> _WHAT YOU SHOULD DO_: The output should be every line below that includes the word "computer".

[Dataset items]
====

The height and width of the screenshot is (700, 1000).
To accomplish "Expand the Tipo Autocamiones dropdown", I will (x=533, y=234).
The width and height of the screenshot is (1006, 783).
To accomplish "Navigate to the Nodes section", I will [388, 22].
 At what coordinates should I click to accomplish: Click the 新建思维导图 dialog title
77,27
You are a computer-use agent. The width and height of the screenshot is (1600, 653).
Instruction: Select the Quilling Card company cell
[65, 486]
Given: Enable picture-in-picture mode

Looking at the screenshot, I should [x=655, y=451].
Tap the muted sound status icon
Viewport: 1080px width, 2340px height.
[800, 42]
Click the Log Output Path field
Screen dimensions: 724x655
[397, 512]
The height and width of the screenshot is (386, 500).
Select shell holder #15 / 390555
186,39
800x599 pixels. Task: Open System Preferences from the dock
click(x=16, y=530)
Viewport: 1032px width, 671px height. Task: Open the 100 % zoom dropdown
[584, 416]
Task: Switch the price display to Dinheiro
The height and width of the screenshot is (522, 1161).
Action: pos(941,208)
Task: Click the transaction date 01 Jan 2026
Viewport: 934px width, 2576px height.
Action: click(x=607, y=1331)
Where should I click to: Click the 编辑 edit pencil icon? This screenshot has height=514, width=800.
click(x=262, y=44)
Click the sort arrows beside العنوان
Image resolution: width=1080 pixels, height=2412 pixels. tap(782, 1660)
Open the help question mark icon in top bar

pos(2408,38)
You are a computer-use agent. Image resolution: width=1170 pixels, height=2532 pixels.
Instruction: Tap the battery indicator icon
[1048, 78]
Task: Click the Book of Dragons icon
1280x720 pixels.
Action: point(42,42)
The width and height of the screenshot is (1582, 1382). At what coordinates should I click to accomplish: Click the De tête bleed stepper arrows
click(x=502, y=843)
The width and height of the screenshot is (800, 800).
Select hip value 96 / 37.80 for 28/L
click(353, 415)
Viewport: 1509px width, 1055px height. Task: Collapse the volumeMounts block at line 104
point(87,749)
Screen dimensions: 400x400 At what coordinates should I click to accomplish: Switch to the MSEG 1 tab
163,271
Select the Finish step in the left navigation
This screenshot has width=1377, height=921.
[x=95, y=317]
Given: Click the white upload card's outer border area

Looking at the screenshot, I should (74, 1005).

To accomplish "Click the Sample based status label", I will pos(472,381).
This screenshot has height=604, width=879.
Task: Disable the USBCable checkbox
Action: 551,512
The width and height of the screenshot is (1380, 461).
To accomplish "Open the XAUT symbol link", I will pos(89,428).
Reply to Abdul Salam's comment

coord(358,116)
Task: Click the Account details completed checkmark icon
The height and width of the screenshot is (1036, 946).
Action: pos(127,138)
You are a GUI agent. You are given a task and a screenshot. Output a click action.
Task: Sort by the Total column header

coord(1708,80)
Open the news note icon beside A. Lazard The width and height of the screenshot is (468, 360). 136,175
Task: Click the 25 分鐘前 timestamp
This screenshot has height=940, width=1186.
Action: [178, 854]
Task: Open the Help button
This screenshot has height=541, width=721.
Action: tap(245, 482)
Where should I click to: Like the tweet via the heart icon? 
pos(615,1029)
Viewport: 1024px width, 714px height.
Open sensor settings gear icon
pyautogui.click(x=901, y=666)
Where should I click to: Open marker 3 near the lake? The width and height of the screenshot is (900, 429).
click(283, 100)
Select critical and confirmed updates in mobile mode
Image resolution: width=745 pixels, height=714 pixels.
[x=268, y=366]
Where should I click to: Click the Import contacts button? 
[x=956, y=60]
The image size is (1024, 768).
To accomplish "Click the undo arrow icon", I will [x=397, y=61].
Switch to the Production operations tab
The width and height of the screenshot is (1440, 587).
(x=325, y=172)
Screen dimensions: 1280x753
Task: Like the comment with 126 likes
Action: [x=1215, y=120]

====

> _RESULT FOR THIS TASK_:
You are a computer-use agent. The width and height of the screenshot is (1600, 653).
You are a computer-use agent. Image resolution: width=1170 pixels, height=2532 pixels.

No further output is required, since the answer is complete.